Search and rescue: Money, time and training back lifesaving teams across Utah
"That kind of a background is really fairly common, where you have people who have become moderately — or in some cases extremely — skilled in their sport and their outdoor recreation, and they decide they want to help others out," he said. "I'm volunteering that skill set to the community."
Sohl, a skilled climber, specializes in high-angle rescues and recoveries. Weber County responded to 31 incidents last year, and a few of calls each year require Sohl's specific expertise, like rope work, mountaineering, or rock and ice climbing.
He's quick to admit he's not great with a snowmobile.
"We're doing the sort of stuff in the backcountry that we like to do recreationally, and we're doing it to help somebody else out," Sohl said.
There are approximately 100 volunteers in Weber County, sheriff's Sgt. Brandon Toll said. Their expertise ranges from climbers like Sohl to divers, hikers, snowmobilers and more. One group unique to Weber County is a team of air boaters tasked with assisting duck hunters in marshy areas.
Volunteers can be reimbursed for fuel and damaged equipment but not their time, Toll said.
Sohl and his wife don't mind. They love the thrill, and they're willing to help.
"When (my wife and I) get a call out and there's somebody in a challenging situation, then for us that's just cool," Sohl said. "We're out the door together and we're talking about the whole thing, and we're laying out ideas of what we think it could be based on preliminary information, and what kind of gear do we need. We're planning the whole way there."
Search and rescue volunteers across the state must have first aid training to join, and continue participating in regular trainings and team meetings to stay on the roster. Buck Naegle, Iron County search and rescue commander and a manager at the Cedar City Wal-Mart, is always surprised at the assortment of people offering to help.
"It's a devoted team down here," Naegle said. "They're folks from all walks of life. I've got teachers, plumbers, electricians, truck drivers — I've got it all. They're a well-rounded team."
When search and rescue is called, crews might not show up right away.
"There is a misconception in the public that if something bad happens, that there is some kind of magic carpet ride that gets you out of a wilderness location," said Ray O'Neil, a Zion National Park employee. "The reality is there are many, many places in Zion National Park where you're going to spend the night no matter how seriously injured you are, and it's not going to be until the next day that you get out."

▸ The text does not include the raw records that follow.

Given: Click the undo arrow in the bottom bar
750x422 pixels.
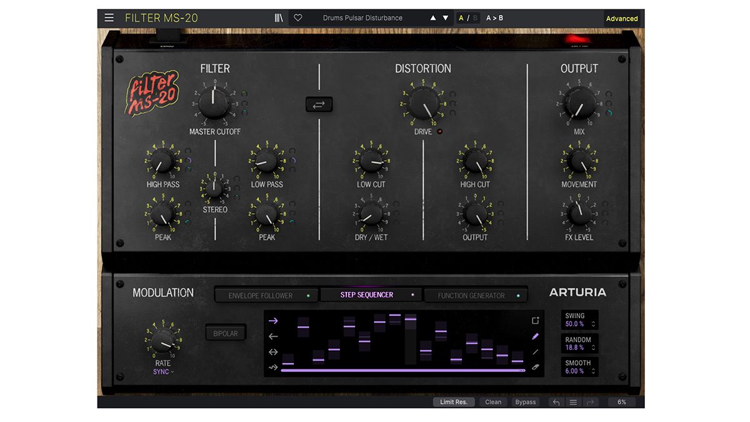Looking at the screenshot, I should [x=556, y=402].
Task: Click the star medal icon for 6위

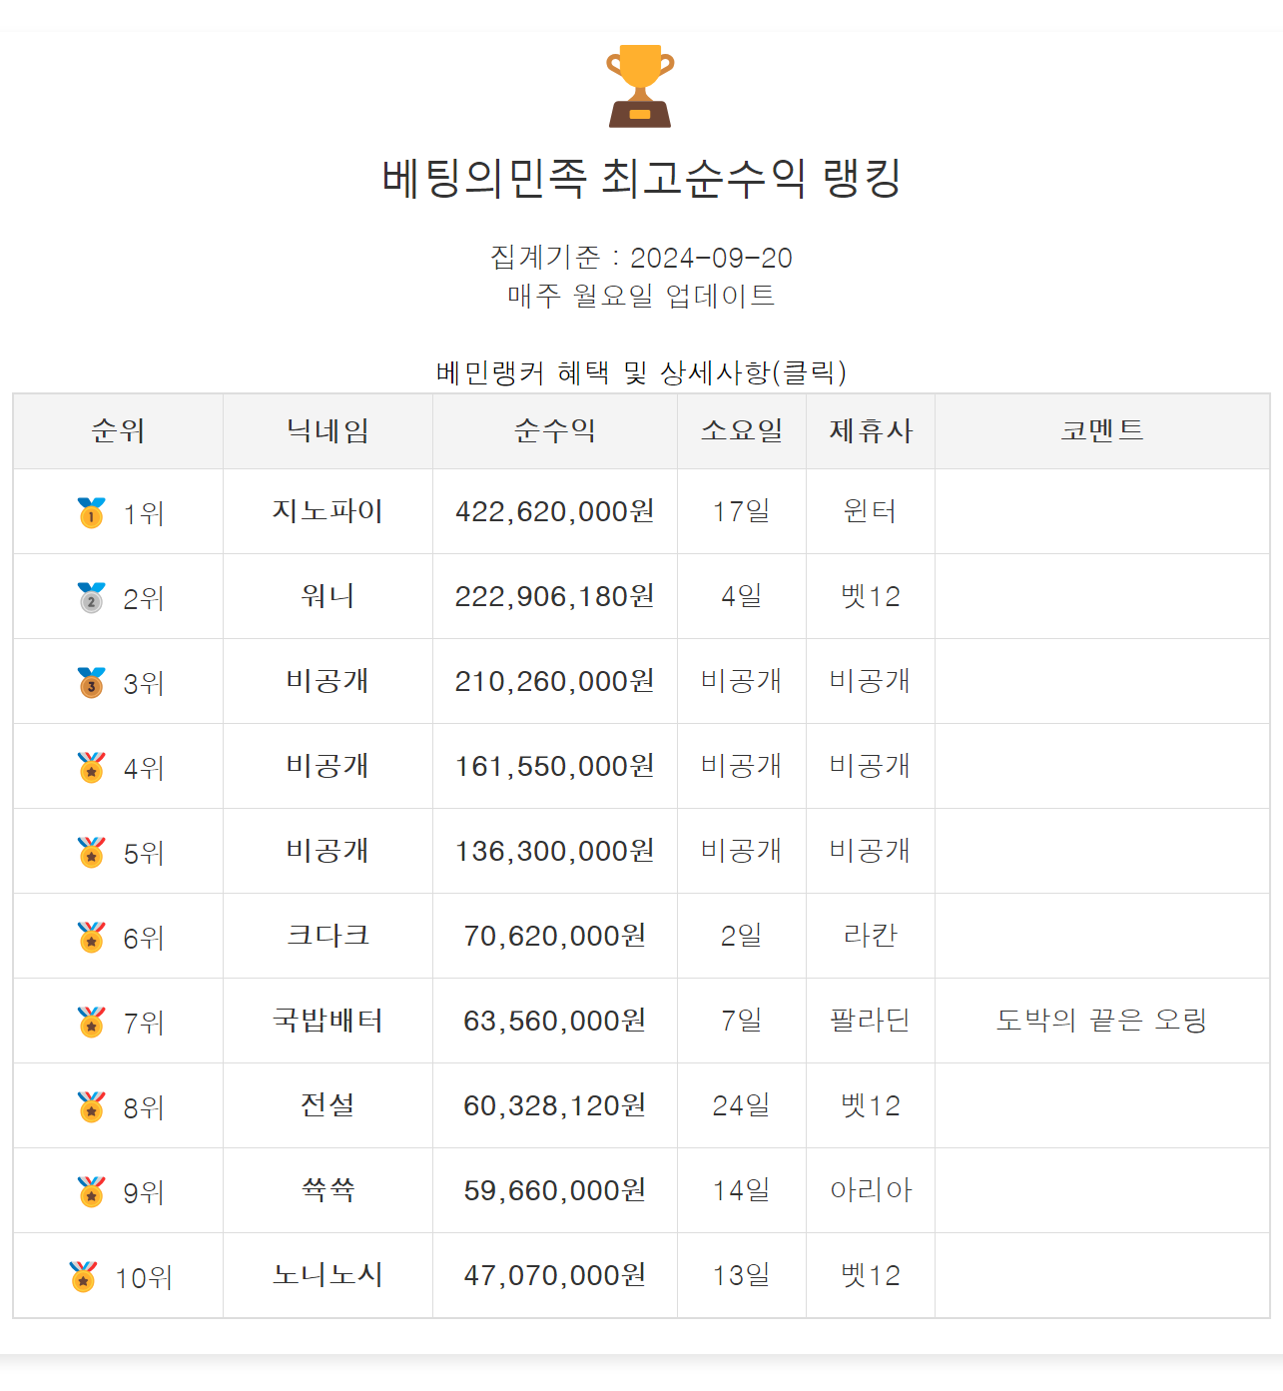Action: 91,938
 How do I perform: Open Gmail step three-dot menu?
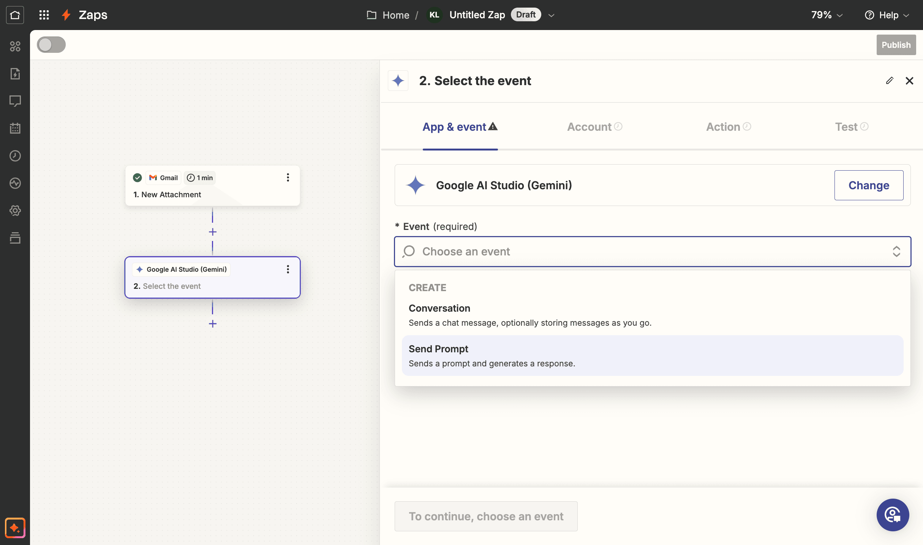coord(288,177)
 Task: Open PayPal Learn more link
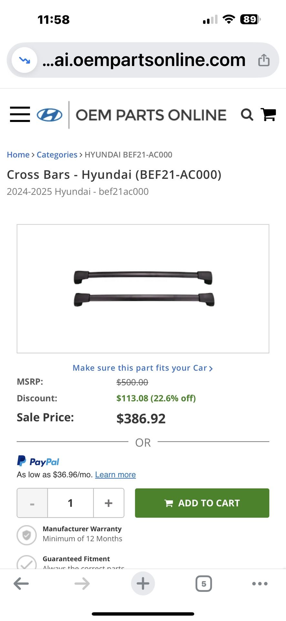tap(115, 475)
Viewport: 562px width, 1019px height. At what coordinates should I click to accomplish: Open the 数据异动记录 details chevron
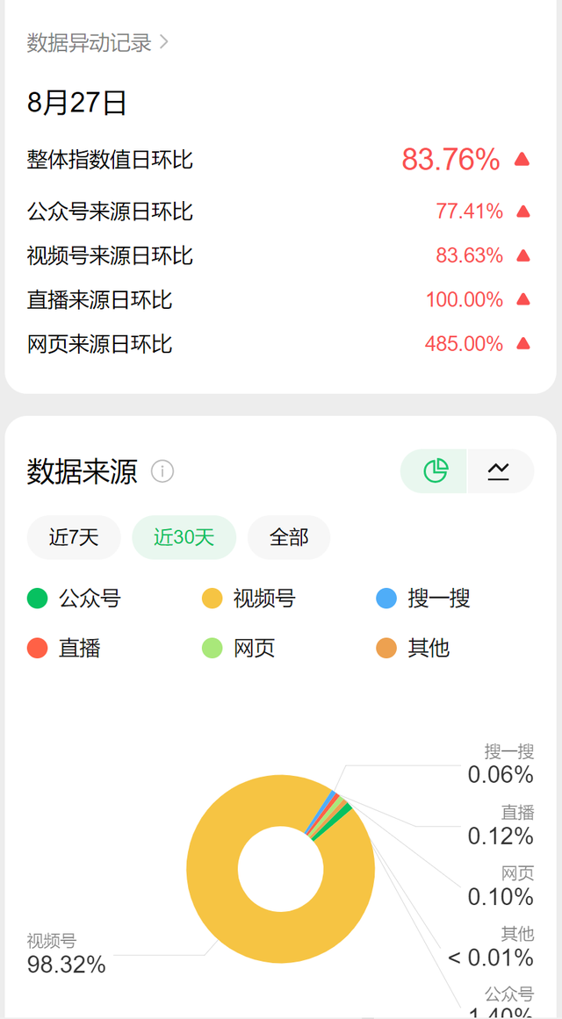164,42
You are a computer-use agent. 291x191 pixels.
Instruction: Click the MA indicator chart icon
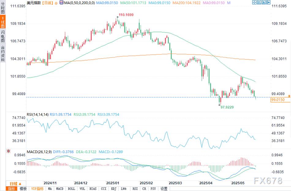(62, 3)
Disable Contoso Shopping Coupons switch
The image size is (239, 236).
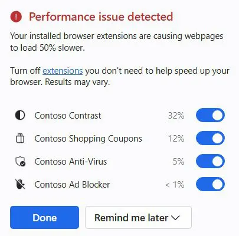point(210,138)
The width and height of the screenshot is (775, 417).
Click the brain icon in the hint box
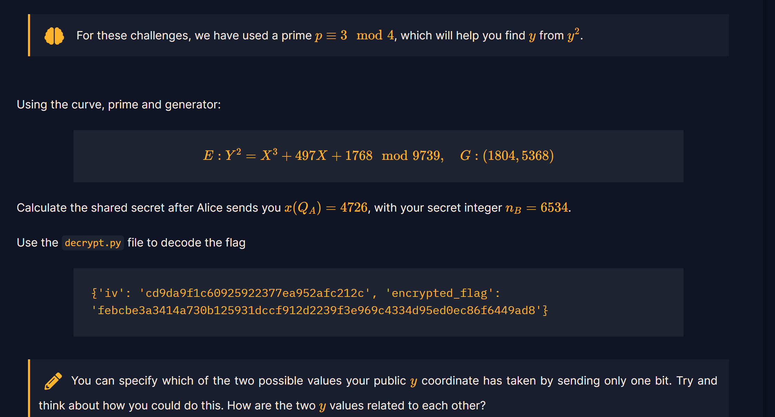(x=54, y=36)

Zion National Park's search and rescue team is made up of park service employees such as O'Neil who volunteer for search duties in addition to their regular tasks.
Some tips for preventing accidents in the outdoors are very simple, like not jumping off things you shouldn't, O'Neil said. He also advises Utahns to be willing to change their plans if their day out isn't want they expected.
Injury and death can be avoided by turning around if a hike is too strenuous, avoiding treacherous areas when there are storms or extreme heat in the forecast, or packing adequate water and supplies for an unexpectedly long outing, O'Neil said.
Zion employee Craig Thexton calls search and rescue one of the most satisfying parts of his job, joking that he is accused of wanting people to get in trouble so he can go help them. In reality, he'd rather see them help themselves, Thexton said.
"We enjoy what we do. We take pride in what we do," he said. "But the bottom line is that we'd rather not do it. If we hear about folks who have an injury somewhere or are in some kind of trouble and they manage to self-rescue, that is more satisfying than anything else."
In the Salt Lake Valley, groups out for a hike often don't realize they can get in trouble so close to home, Skinner said. His advice to hikers out on Mount Olympus is to keep an eye on the trail behind them as they go so they know what to expect on the way back.
"They can see they valley the entire time that you're hiking, but just because you can see the valley doesn't mean you can find a safe route down if you get off the trail," Skinner said.